EXTRACTED TEXT:
# Otter pro thermal ice lodge



## buck_buster (Dec 3, 2007)

Just a heads up guys, I have been searching for about a month now for the lowest price on the Otter pro thermal ice lodge and it is pretty much 850 dollars everywhere. I decided to swing into Franks today and they had them marked down to 699. Also, all the accesories are 10% off.

Needless to say, I pulled the trigger. Just wanted to pass the info along in case someone else was also looking for a little better deal.


----------



## skidooboy (Feb 15, 2010)

we bought the pro thermal cabin for 699, with the cover, the hitch, the hyfax only costing 16.66 ea. this past weekend @ franks. 

ski


----------



## harleyharry (Mar 3, 2003)

Purchased my new Thermal Lodge from Franks two weeks ago. He had the best price and he had them in stock. I waited three weeks for Jays to get them and they never did.
Used the new thermal only once. Temp at 27-30 degrees. Big buddy heater on med was too much. In the warmest part of the day, the pilot light was on and the wife was comfortable. I am very pleased with this portable. Very warm and very quiet.

Harry


----------



## buck_buster (Dec 3, 2007)

Harry, I know exactly what you are talking about in reference to waiting for Jays to get them in. I waited two weeks and wanted to pull the trigger on the otter so I called Franks to make sure they were in stock. I have had a few Clam shelters over the years and I currently have the X2 but from what I can see so far the Otter is a bit more durable. Good luck fishing.

PROBLEM STATEMENT: Transcribe the ice lodge thread word for word, starting at "# Otter pro" and ending at "little better deal.". Use only the ice lodge thread.

SUPPLIED ENTRIES:
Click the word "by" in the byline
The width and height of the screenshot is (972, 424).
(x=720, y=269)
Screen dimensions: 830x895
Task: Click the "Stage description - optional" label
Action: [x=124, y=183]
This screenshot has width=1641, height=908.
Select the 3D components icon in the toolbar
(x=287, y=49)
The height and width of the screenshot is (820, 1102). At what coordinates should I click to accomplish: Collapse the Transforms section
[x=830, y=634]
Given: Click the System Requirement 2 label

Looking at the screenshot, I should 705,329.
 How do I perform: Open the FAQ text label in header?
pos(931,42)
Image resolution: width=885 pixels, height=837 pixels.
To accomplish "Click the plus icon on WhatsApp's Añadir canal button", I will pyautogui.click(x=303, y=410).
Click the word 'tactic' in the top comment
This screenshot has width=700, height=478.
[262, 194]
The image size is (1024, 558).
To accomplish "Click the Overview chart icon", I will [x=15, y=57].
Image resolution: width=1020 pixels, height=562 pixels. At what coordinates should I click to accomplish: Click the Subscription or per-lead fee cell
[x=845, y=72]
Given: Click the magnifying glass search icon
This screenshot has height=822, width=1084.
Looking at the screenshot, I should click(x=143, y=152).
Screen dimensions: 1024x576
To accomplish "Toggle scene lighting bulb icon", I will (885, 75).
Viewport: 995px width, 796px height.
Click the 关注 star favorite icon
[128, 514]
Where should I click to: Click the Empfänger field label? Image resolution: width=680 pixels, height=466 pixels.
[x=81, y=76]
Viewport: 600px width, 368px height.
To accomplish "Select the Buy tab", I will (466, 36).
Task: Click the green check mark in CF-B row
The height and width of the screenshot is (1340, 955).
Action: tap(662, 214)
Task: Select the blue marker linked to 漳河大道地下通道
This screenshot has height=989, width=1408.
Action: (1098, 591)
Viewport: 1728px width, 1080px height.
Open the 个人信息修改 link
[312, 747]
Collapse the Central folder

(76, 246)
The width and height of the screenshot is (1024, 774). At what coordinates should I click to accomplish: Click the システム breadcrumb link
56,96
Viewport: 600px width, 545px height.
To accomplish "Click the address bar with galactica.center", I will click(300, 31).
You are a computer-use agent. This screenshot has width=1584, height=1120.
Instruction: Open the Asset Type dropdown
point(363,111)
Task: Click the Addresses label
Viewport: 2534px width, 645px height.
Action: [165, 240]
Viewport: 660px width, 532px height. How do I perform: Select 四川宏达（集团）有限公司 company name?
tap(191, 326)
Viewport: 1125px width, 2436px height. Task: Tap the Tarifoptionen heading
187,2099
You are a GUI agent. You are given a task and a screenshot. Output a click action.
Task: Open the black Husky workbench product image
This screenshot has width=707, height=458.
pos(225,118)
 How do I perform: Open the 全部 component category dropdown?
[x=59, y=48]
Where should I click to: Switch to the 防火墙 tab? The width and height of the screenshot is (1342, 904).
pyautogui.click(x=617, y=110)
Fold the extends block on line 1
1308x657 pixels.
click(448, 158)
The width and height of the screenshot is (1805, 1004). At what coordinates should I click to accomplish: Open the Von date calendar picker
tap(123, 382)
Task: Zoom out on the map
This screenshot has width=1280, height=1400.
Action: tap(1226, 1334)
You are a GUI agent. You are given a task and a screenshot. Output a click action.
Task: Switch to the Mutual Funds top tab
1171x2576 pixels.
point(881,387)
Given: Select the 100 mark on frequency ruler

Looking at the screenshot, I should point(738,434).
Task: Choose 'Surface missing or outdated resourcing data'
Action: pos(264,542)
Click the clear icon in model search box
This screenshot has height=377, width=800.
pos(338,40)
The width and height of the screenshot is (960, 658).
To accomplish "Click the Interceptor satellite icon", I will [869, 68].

THE COMPLETED TASK:
# Otter pro thermal ice lodge



## buck_buster (Dec 3, 2007)

Just a heads up guys, I have been searching for about a month now for the lowest price on the Otter pro thermal ice lodge and it is pretty much 850 dollars everywhere. I decided to swing into Franks today and they had them marked down to 699. Also, all the accesories are 10% off.

Needless to say, I pulled the trigger. Just wanted to pass the info along in case someone else was also looking for a little better deal.